La novena "Marcha del silencio", en la que participaron más de 10.000 personas según los organizadores, reclamó este jueves "verdad y justicia" sobre las desapariciones durante la dictadura de Uruguay (1973-85) y cuestionó el "punto final" que el gobierno del presidente Jorge Batlle le puso al tema.
Cerca del punto final de concentración, por una red de altoparlantes se "pasó lista" de las personas desaparecidas en Uruguay, Argentina, Brasil, Paraguay y Chile y a cada nombre la multitud contestaba "presente".

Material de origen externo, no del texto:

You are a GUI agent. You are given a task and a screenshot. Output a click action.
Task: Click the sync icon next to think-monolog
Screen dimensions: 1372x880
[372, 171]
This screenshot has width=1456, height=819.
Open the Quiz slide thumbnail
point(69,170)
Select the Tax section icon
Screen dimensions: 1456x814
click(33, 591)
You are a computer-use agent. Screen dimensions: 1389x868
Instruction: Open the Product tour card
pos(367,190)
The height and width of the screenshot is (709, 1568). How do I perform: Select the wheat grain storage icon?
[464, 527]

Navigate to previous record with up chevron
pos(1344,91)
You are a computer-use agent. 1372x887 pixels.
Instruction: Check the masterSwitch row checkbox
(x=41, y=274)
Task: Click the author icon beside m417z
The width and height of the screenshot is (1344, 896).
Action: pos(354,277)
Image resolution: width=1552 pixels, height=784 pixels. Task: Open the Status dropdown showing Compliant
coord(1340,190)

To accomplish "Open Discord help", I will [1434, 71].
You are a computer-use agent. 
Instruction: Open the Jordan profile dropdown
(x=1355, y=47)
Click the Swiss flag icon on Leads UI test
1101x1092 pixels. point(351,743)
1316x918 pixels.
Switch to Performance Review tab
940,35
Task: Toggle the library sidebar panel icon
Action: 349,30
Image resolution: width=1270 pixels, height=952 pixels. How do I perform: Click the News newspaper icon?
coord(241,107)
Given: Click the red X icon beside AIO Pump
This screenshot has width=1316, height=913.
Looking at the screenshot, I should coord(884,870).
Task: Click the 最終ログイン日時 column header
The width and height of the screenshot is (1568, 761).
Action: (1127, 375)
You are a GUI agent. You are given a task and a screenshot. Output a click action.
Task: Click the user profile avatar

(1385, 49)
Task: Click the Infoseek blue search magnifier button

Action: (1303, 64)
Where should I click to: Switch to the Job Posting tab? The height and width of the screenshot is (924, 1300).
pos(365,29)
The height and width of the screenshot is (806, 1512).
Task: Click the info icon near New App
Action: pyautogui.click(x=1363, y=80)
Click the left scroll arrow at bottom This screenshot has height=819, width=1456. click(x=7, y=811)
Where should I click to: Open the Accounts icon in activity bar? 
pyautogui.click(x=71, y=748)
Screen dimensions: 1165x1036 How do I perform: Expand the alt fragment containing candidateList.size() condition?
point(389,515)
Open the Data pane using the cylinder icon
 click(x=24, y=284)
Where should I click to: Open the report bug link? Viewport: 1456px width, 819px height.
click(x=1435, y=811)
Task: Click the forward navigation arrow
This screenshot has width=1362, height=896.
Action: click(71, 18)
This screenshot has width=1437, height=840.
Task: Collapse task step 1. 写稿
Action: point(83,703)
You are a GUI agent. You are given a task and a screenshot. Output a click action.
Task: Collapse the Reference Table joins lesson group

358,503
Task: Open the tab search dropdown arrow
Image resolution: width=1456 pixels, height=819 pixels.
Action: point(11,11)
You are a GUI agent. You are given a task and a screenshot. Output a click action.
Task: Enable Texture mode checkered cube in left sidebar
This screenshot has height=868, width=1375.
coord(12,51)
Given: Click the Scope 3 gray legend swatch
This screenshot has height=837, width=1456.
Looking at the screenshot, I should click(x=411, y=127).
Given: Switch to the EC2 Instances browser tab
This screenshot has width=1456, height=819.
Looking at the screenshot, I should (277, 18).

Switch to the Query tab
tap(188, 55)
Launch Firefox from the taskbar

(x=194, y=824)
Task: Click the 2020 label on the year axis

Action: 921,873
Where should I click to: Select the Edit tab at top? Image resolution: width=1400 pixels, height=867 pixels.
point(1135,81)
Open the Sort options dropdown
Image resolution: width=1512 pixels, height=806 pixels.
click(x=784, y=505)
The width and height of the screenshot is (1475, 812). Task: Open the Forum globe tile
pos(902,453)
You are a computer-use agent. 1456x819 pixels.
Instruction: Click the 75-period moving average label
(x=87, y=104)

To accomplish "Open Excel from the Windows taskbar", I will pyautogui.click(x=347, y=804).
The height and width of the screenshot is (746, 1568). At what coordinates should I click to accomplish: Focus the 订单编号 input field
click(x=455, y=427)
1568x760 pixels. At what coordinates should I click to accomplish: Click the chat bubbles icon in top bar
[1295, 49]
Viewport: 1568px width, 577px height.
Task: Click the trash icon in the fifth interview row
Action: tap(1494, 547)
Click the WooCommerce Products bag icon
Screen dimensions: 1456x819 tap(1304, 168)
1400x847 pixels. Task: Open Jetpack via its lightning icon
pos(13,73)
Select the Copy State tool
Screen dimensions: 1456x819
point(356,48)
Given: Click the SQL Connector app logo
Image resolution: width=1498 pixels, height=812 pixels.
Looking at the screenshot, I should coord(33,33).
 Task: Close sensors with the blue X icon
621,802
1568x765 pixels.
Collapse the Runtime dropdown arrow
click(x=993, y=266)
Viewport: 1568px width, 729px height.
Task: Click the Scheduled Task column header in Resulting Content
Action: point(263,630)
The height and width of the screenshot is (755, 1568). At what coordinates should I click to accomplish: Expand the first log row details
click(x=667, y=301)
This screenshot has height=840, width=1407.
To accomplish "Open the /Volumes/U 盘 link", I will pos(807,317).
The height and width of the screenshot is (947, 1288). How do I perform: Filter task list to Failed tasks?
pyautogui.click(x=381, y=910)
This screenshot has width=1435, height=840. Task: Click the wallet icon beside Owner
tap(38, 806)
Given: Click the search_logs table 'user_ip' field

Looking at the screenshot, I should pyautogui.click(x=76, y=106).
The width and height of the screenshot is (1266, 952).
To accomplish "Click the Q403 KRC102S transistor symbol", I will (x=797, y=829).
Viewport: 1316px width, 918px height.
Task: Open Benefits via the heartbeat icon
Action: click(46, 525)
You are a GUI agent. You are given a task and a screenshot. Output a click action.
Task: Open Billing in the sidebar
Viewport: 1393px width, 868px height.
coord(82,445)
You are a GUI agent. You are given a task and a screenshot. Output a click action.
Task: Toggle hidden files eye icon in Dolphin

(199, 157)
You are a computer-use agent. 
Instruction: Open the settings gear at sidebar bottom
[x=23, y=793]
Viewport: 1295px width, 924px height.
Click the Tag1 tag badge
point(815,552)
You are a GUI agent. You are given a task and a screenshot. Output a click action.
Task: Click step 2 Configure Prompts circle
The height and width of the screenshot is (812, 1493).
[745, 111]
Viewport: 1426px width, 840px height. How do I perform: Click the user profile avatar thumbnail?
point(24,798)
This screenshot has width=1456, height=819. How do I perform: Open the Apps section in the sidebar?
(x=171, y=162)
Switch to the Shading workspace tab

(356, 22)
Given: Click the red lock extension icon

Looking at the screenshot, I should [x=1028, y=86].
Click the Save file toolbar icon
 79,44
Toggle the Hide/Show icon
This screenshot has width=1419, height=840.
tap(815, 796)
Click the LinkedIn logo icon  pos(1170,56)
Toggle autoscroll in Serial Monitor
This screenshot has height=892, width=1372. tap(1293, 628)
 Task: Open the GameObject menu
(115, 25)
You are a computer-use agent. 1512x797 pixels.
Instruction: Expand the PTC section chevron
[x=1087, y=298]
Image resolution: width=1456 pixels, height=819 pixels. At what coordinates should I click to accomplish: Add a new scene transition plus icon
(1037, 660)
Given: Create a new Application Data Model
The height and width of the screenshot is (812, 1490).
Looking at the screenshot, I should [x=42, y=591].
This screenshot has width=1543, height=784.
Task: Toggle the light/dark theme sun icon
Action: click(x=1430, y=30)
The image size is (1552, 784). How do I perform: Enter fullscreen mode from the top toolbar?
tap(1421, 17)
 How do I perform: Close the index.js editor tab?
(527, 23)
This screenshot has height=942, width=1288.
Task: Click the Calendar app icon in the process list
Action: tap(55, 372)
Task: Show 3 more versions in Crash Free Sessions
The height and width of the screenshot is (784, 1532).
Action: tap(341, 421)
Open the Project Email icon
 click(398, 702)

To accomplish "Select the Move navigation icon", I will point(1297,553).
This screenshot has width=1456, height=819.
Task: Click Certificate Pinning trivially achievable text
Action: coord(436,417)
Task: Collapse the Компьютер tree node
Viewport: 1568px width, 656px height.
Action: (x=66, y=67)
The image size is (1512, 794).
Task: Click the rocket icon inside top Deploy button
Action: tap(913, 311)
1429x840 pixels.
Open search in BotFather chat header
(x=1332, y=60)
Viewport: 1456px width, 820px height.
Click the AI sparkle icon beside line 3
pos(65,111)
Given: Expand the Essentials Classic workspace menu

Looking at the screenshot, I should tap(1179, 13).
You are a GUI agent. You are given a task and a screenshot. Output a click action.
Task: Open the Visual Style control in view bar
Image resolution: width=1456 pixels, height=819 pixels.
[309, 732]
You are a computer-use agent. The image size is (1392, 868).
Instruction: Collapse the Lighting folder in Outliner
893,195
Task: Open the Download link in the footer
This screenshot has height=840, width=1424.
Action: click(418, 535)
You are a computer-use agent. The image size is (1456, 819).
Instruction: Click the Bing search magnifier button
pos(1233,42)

La "Marcha del Silencio" se realiza cada 20 de mayo desde 1996, semanas después que la Suprema Corte confirmó el procesamiento por coautoría de un homicidio agravado, cometido en 1976 en Montevideo, del ex canciller (1972-76) Juan Carlos Blanco, único procesado por crímenes de la dictadura militar. Ningún uniformado, militar ni policía, fue juzgado por los secuestros y asesinatos cometidos durante la dictadura y admitidos como responsabilidad del Estado en el informe final del 10 de abril de 2003 de la Comisión para la Paz, porque fueron amnistiados genéricamente por una ley dictada en 1986 y refrendada en un plebiscito.
El diputado Felipe Michelini, hijo de Zelmar, dijo que "nosotros aspiramos a que a través de los mecanismos constitucionales se puedan establecer los autores materiales, los intelectuales y los cómplices" de los asesinatos.